Tasks to perform:
a) In the passage on the druids, what two sources did the Aes Dana draw their power from?
b) In the druids passage, swap "Aes Dana" for "learned class" in everything from "The Men of Art" down to "move the masses.", and write that stretch out again.
c) Carry on the druids passage from the point where it stops.

Excerpted passage:

- - -

I intend to pursue this image in this paper. As evidence, I will be drawing from the legends, laws, and languages of the ancient Celtic tribes, as well as from archeological finds, such as Lindow Man. I intend to try to answer many questions regarding the druids, but there are some things which cannot be found. Such short-comings are inevitable, and, in this case, informed speculation is in order, but only after the evidence is considered.
The Men of Art
In Ireland, there were two separate groups of political institutions. Both of these groups of people were powerful in the politics of the ancient Irish, but the power was fundamentally different. These two groups were the members of the tuathas (“tribe”) on one hand, and the Aes Dana (men of art) on the other. Their balance of power ensured that tyranny could not take place, nor could a true caste system be set up in Ireland as it existed in India. While the members of the tuatha would be the warriors, possibly of great power, the Aes Dana derived their power from another source: magic and art. Magic, whether “real” or not, has great sway in the minds of those who believe in it, while art can move the masses.
It seems that the members of the tuathas, whether male or female were required to be warriors. The archeological record points to widespread employment of female warriors until they were outlawed by the pope in the ninth century. They raided cattle, as are told in many different tales and historical accounts even up until the mid-eighteenth century in Highland Scotland, and even here, women often fought in defensive battles. At any rate, little magical power, if any, was credited to these warriors save the ecstasy of battle which was said to shine from their heads in a crimson glow.

- - -

Listed records:
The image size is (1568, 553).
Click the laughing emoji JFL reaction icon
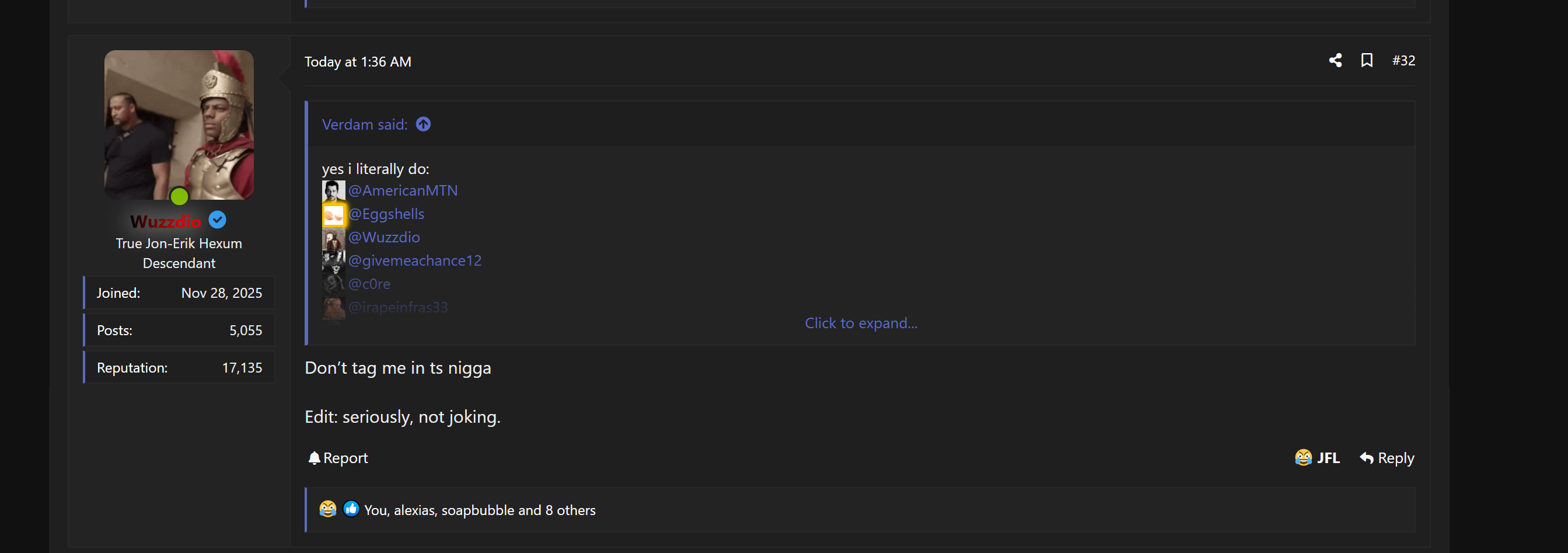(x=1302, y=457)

- - -

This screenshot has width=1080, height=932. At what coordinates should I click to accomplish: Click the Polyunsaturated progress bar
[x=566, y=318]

- - -

Results for the exercise:
a) Magic and art.

b)
The Men of Art
In Ireland, there were two separate groups of political institutions. Both of these groups of people were powerful in the politics of the ancient Irish, but the power was fundamentally different. These two groups were the members of the tuathas (“tribe”) on one hand, and the learned class (men of art) on the other. Their balance of power ensured that tyranny could not take place, nor could a true caste system be set up in Ireland as it existed in India. While the members of the tuatha would be the warriors, possibly of great power, the learned class derived their power from another source: magic and art. Magic, whether “real” or not, has great sway in the minds of those who believe in it, while art can move the masses.

c)
In contrast, the Aes Dana were artists and belonged to no tribes. They included bards (traveling poets/musicians), filí (household poets and historians), druids (Old Irish: druí), metal workers, and other artists /artisans. It has been proposed that the positions were hereditary and hence composed a caste-like system, but role did seem to include some social mobility, albeit early in life. Also, the children of druids were not always druids. For instance, Concobar Mac Nessa was the son of Cathbad and Nessa. He grew up to be king of Ulster. For further justification of this point, I will take a closer look at the Fenians of ancient Ireland.
The Fenians were a group of warrior-nomads skilled in poetry and magic. Only answerable to the king, they roamed the country in search of invaders. What is noteworthy about the Fenians is their initiation ordeals. Like other warrior cults of the ancient world, the initiation process was brutal and demanding, requiring the utmost in agility, strength, and stamina. However, the initiation test also included rote memorization of twelve books of poetry. This is not a physical test, but a mental and magical test, for it was believed that the poems themselves had magical effects, such as blessings and curses. In essence the Fenians were also masters of poetry and war, operating outside the tuatha’s military and economical structure, and as such, were probably part of the Aes Dana. It has also been suggested that the “invaders” sought were, in fact, the Formoir, the dreaded giants who were the bane of many waves of settlers. Again this theory would suggest a classification of Aes Dana to their ranks.
Anyone could join the Fenians, provided that they could pass (and survive) the initiatory tests. Their role was most certainly not hereditary, but passed on to those who had talent and skill. There is no reason to suspect that it was any different for the other groups. However, we might assume that the roles would have been more common in the families of those who were already in these positions, as some of a person’s personality and abilities do seem to be hereditary.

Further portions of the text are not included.